Restate word for word the part of the material that runs from the line containing "Image resolution: width=424" through its final line, inclusive, minus the pictures.
——
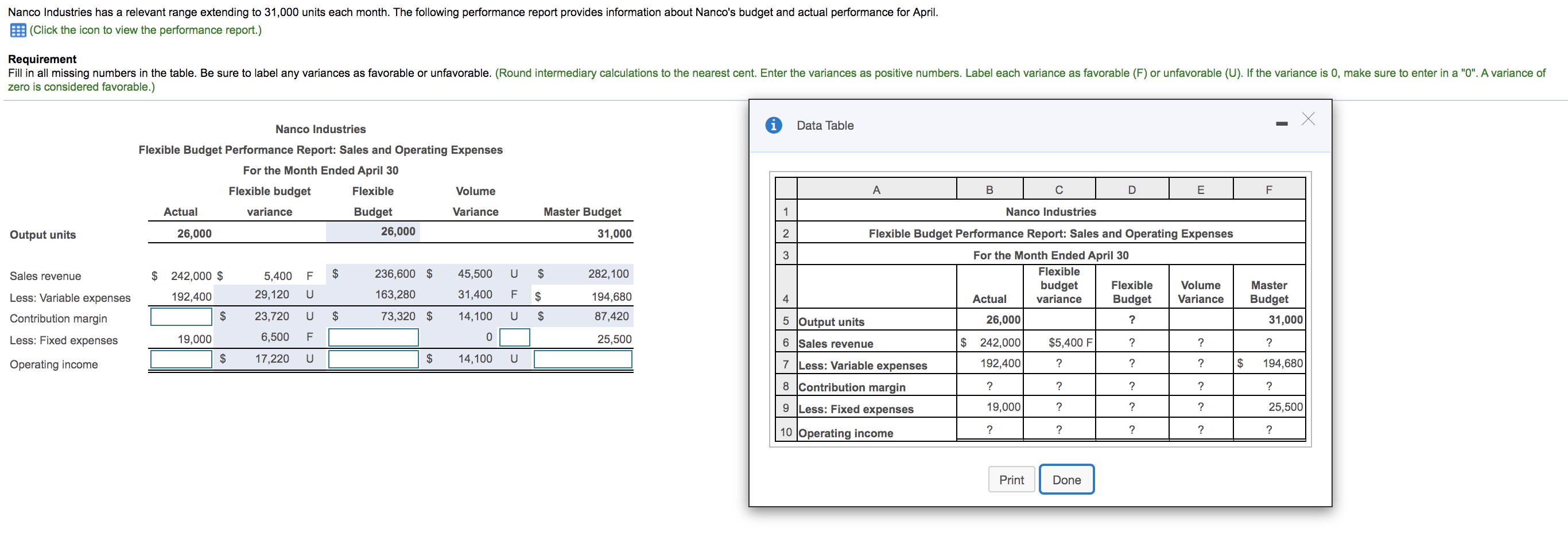Click column C header in data table
1568x544 pixels.
coord(1059,189)
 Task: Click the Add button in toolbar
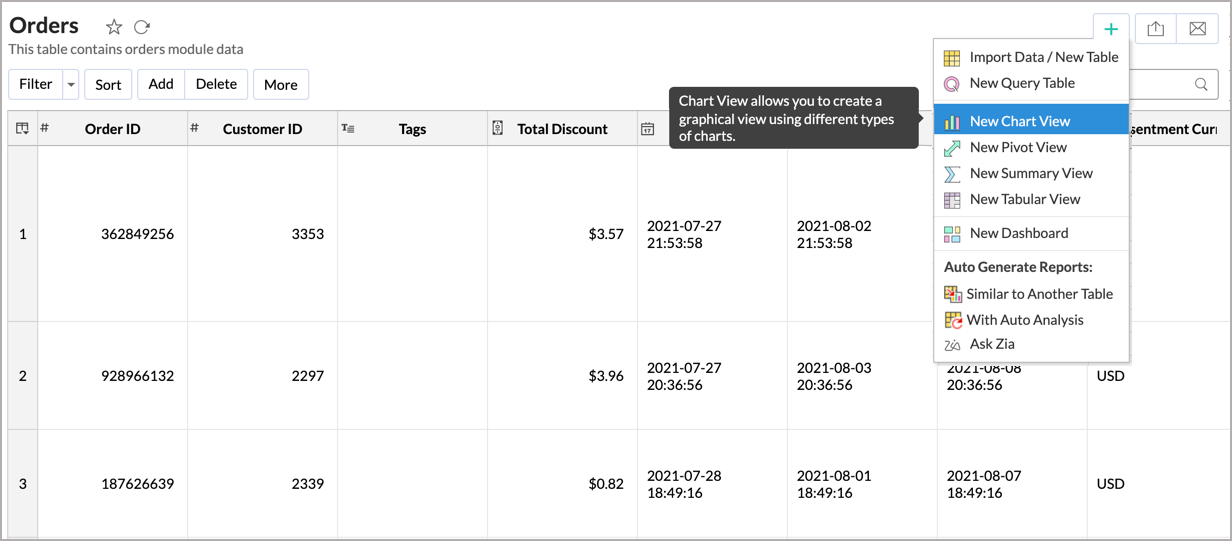(x=161, y=84)
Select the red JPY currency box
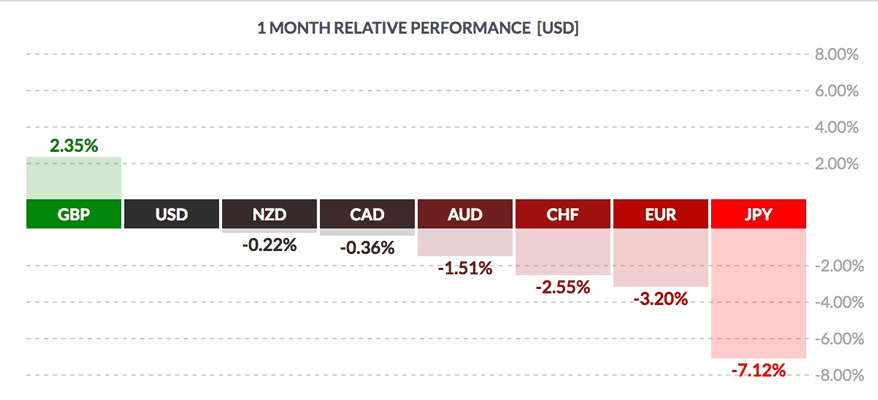Image resolution: width=878 pixels, height=400 pixels. (758, 213)
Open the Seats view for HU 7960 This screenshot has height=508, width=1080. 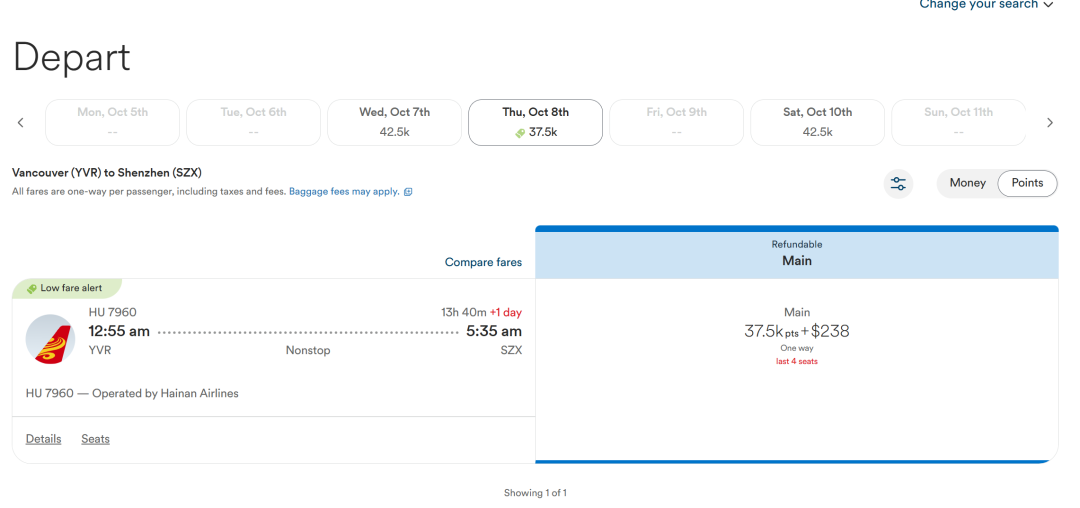95,439
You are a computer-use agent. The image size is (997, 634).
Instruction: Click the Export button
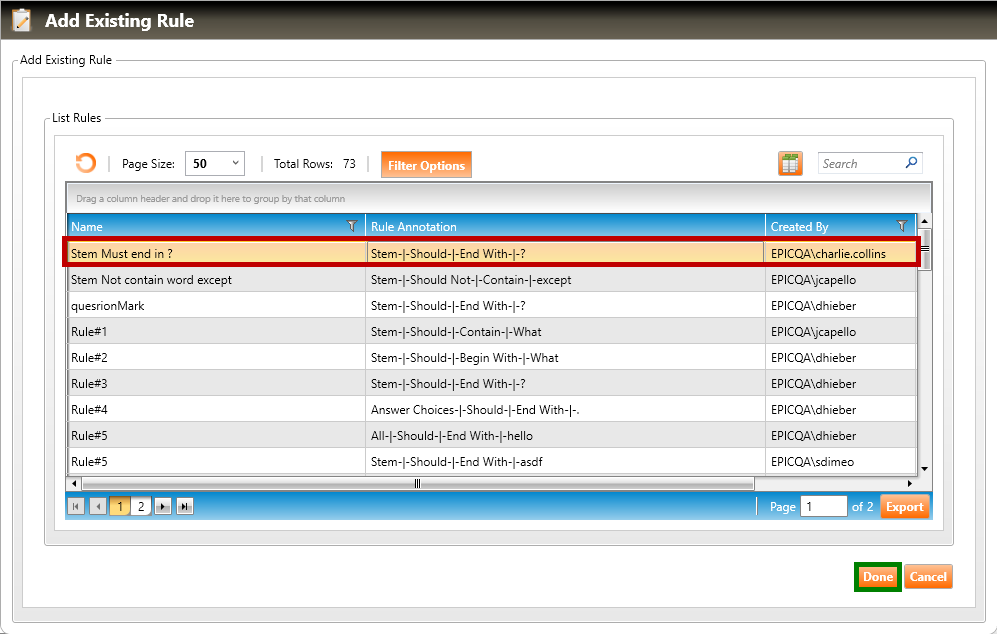coord(904,507)
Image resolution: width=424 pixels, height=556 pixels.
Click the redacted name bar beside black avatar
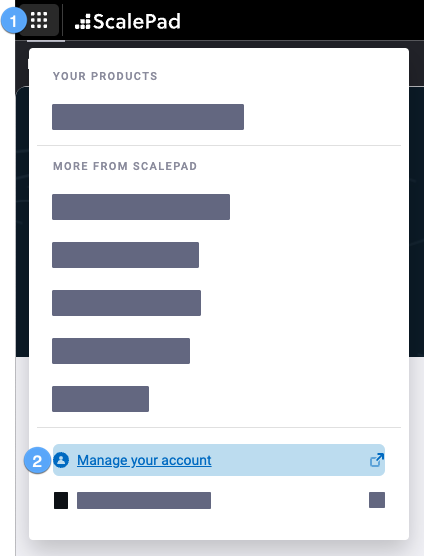(144, 500)
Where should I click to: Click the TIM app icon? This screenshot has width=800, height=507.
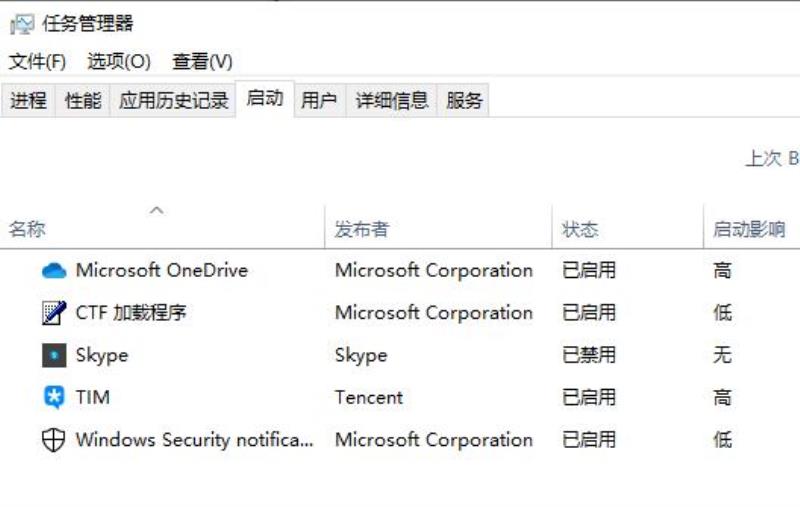[54, 397]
——
:: Exercise response ::
Image resolution: width=424 pixels, height=556 pixels.
Click the redacted name bar beside black avatar
(144, 500)
Where should I click to: Click the TIM app icon? This screenshot has width=800, height=507.
[54, 397]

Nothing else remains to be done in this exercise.